Nietzsche contributes an analysis of the relationship between power and the self to critical theory. Power is a very important concept - what it is, who has it, where it came from, how it manifests itself, how it disguises itself.
Nietzsche's story goes like this: We are all fundamentally constituted by power, in the sense that we strive to be what we are. We strive to manifestation. There is nothing more. This is why Nietzsche is a nihilist - there is no foundation outside of ourselves that describes who or what we are.
Nietzsche uncovers the ways in which our constitution by power is subverted or co-opted by those who cannot face their own self-creation. A good example is his account of the development of Judaism and Christianity. It happens in historical stages, like this:
1) Yahweh is a God of justice. This is the logic of nations that have power in good conscience. Their festival worship is their affirmation of life. Justice, in this society, follows affirmation.
"in the period of the kingdom, Israel too stood in a correct, that is to say natural relationship to all things. Their Yahweh was the expression of their consciousness of power, of their delight in themselves, their hopes of themselves.
2) After internal anarchy and external oppression have destroyed this natural state, it remains as an ideal-expressed by the prophets.
3) when the ideal fails as an ideal, Yahweh becomes only a God of justice "in the hands of the priestly agitators" who establish that most mendacious mode of interpretation of a supposed "moral world-order". Good becomes a reward, and evil is punishment.
Instead of affirmation establishing justice, justice tries to establish affirmation. God should be a projection of us. We cause God. What God becomes is the cause of us, instead of the effect. We become, as it were, the projection of God, and thereby lose our reality.
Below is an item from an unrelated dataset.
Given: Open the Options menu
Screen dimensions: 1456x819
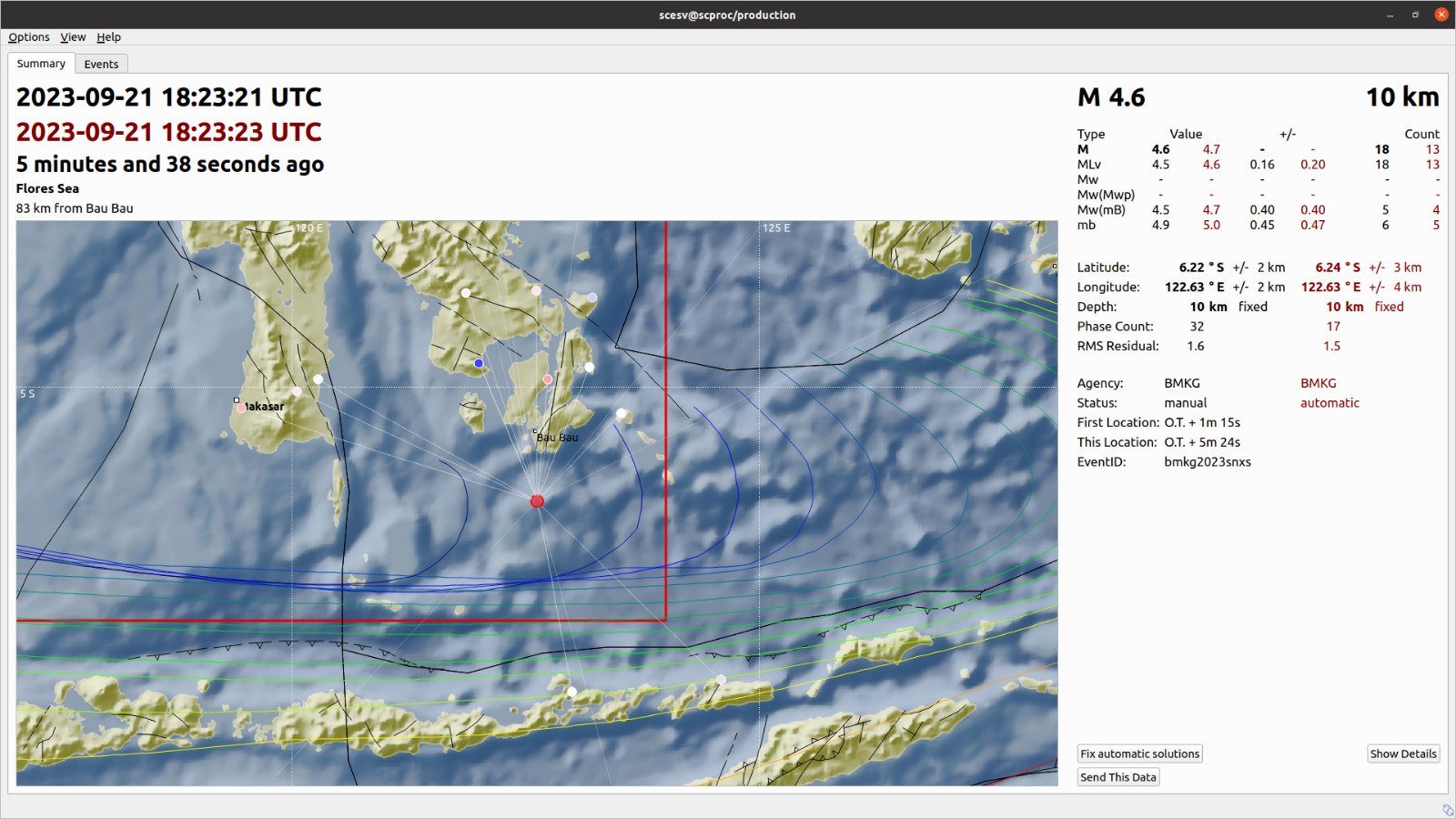Looking at the screenshot, I should [x=28, y=37].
4) the priests, who have seized power within Judaism rewrite history in order to disparage the earlier great age in which the priest counted for nothing. The priests are redactors.
Nietzsche's view is that the priests are trying to set up a political system (power), but they call it religious. So, they re-interpret what happened in #1 as being a decadent time that was punished by exile.
5) the rise of Christianity extends priestly ressentiment (resentment, revenge) to all hierarchy and rank by attacking the conception of the Jewish people (chosen people) as such. The Jews are not really chosen. This is the last negation of nobility. It really is a move to even more abstraction. The faith is even further away from the real world, and the two are placed at odds.
What this means is that Nietzsche is showing the entitlements of power as simply being the weak imposing their will on the rest. They don't look weak, but in fact they are. Critical theory is intent on uncovering power relationships like this within society, to show that a putatively "equal" society is really not equal at all, and that its inequality is furthermore invisible to most of those within it.